> Exercise data:
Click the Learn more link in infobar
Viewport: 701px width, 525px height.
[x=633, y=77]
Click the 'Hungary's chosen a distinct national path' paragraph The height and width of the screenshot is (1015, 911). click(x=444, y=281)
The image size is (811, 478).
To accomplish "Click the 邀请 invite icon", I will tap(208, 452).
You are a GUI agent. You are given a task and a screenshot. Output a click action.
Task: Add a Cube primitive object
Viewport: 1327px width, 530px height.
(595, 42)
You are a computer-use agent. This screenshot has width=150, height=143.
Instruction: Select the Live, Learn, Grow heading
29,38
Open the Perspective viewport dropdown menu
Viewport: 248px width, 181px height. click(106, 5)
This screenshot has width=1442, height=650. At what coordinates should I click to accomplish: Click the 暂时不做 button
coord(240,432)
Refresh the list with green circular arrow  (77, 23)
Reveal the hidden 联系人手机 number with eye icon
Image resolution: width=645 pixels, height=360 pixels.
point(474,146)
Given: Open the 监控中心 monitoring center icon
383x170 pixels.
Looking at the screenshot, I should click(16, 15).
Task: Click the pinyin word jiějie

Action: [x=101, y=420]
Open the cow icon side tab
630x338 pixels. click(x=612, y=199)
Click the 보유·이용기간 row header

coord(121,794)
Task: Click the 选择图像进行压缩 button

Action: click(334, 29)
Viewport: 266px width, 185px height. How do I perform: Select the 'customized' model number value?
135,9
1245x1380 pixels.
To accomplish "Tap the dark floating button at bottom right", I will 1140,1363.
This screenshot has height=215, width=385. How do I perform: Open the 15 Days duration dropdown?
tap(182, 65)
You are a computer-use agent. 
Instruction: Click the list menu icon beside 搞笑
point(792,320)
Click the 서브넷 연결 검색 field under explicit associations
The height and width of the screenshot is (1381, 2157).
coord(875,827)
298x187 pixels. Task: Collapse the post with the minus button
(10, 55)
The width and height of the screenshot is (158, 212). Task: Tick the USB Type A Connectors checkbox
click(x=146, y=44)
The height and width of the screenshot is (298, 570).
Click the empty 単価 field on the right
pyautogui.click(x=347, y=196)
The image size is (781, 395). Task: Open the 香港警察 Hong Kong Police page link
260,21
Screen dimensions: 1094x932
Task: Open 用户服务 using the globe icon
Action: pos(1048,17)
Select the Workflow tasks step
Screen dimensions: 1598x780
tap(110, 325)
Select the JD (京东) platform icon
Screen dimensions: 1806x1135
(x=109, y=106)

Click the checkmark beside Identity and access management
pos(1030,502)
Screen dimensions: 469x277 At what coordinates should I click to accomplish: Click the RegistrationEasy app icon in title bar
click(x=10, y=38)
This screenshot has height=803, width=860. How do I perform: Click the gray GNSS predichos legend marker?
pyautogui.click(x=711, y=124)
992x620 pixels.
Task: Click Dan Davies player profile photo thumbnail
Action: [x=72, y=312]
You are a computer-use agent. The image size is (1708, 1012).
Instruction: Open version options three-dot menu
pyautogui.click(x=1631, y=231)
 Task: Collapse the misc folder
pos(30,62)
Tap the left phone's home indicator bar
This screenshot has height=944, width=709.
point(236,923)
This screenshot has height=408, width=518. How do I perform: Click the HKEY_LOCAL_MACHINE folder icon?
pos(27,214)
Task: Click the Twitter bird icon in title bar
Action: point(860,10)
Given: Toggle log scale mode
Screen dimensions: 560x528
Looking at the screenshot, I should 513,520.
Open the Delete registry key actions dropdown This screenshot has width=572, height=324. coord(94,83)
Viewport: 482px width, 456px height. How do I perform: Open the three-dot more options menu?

> Goal: Copy out the entire listing above, line for line, with no changes.

> Completed task:
Click the Learn more link in infobar
Viewport: 701px width, 525px height.
[x=633, y=77]
Click the 'Hungary's chosen a distinct national path' paragraph The height and width of the screenshot is (1015, 911). click(x=444, y=281)
The image size is (811, 478).
To accomplish "Click the 邀请 invite icon", I will tap(208, 452).
You are a GUI agent. You are given a task and a screenshot. Output a click action.
Task: Add a Cube primitive object
Viewport: 1327px width, 530px height.
(595, 42)
You are a computer-use agent. This screenshot has width=150, height=143.
Instruction: Select the Live, Learn, Grow heading
29,38
Open the Perspective viewport dropdown menu
Viewport: 248px width, 181px height. click(106, 5)
This screenshot has width=1442, height=650. At what coordinates should I click to accomplish: Click the 暂时不做 button
coord(240,432)
Refresh the list with green circular arrow  (77, 23)
Reveal the hidden 联系人手机 number with eye icon
Image resolution: width=645 pixels, height=360 pixels.
point(474,146)
Given: Open the 监控中心 monitoring center icon
383x170 pixels.
Looking at the screenshot, I should click(16, 15).
Task: Click the pinyin word jiějie

Action: [x=101, y=420]
Open the cow icon side tab
630x338 pixels. click(x=612, y=199)
Click the 보유·이용기간 row header

coord(121,794)
Task: Click the 选择图像进行压缩 button

Action: click(334, 29)
Viewport: 266px width, 185px height. How do I perform: Select the 'customized' model number value?
135,9
1245x1380 pixels.
To accomplish "Tap the dark floating button at bottom right", I will 1140,1363.
This screenshot has height=215, width=385. How do I perform: Open the 15 Days duration dropdown?
tap(182, 65)
You are a computer-use agent. 
Instruction: Click the list menu icon beside 搞笑
point(792,320)
Click the 서브넷 연결 검색 field under explicit associations
The height and width of the screenshot is (1381, 2157).
coord(875,827)
298x187 pixels. Task: Collapse the post with the minus button
(10, 55)
The width and height of the screenshot is (158, 212). Task: Tick the USB Type A Connectors checkbox
click(x=146, y=44)
The height and width of the screenshot is (298, 570).
Click the empty 単価 field on the right
pyautogui.click(x=347, y=196)
The image size is (781, 395). Task: Open the 香港警察 Hong Kong Police page link
260,21
Screen dimensions: 1094x932
Task: Open 用户服务 using the globe icon
Action: pos(1048,17)
Select the Workflow tasks step
Screen dimensions: 1598x780
tap(110, 325)
Select the JD (京东) platform icon
Screen dimensions: 1806x1135
(x=109, y=106)

Click the checkmark beside Identity and access management
pos(1030,502)
Screen dimensions: 469x277 At what coordinates should I click to accomplish: Click the RegistrationEasy app icon in title bar
click(x=10, y=38)
This screenshot has height=803, width=860. How do I perform: Click the gray GNSS predichos legend marker?
pyautogui.click(x=711, y=124)
992x620 pixels.
Task: Click Dan Davies player profile photo thumbnail
Action: [x=72, y=312]
You are a computer-use agent. The image size is (1708, 1012).
Instruction: Open version options three-dot menu
pyautogui.click(x=1631, y=231)
 Task: Collapse the misc folder
pos(30,62)
Tap the left phone's home indicator bar
This screenshot has height=944, width=709.
point(236,923)
This screenshot has height=408, width=518. How do I perform: Click the HKEY_LOCAL_MACHINE folder icon?
pos(27,214)
Task: Click the Twitter bird icon in title bar
Action: point(860,10)
Given: Toggle log scale mode
Screen dimensions: 560x528
Looking at the screenshot, I should 513,520.
Open the Delete registry key actions dropdown This screenshot has width=572, height=324. coord(94,83)
Viewport: 482px width, 456px height. How do I perform: Open the three-dot more options menu?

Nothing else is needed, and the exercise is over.